**Records for this task:**
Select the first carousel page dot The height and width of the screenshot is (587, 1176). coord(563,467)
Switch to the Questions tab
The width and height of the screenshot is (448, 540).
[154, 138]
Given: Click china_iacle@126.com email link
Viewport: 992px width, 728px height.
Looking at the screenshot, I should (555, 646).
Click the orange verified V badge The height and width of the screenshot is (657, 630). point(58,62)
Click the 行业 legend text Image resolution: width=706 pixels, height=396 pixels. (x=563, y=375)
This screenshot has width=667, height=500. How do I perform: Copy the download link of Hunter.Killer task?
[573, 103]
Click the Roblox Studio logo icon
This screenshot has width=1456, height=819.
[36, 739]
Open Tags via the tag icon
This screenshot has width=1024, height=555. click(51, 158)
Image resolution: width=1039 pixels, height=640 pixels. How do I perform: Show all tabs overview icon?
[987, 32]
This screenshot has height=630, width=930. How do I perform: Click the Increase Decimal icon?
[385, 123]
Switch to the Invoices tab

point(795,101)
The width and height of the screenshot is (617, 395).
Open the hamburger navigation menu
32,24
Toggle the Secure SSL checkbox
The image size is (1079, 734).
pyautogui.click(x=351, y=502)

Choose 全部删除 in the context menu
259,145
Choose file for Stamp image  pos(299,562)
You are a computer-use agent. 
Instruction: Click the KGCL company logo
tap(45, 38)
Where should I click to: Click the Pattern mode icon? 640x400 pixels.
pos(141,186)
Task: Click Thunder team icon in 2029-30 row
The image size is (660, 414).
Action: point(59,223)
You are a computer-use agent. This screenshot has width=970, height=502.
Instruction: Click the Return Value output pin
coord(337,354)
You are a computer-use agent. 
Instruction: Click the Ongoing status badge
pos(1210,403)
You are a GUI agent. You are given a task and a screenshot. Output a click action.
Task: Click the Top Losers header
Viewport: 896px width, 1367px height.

**What you are asked to do:** Edit the entries from the line containing "Task: Click Thunder team icon in 2029-30 row" through the end of the entries, inclusive, by changing "Top Losers" to "Top Gainers" and leaving everything else the same. Give only those lines.

**Task response:**
Task: Click Thunder team icon in 2029-30 row
The image size is (660, 414).
Action: point(59,223)
You are a computer-use agent. This screenshot has width=970, height=502.
Instruction: Click the Return Value output pin
coord(337,354)
You are a computer-use agent. 
Instruction: Click the Ongoing status badge
pos(1210,403)
You are a GUI agent. You are given a task and a screenshot. Output a click action.
Task: Click the Top Gainers header
Viewport: 896px width, 1367px height.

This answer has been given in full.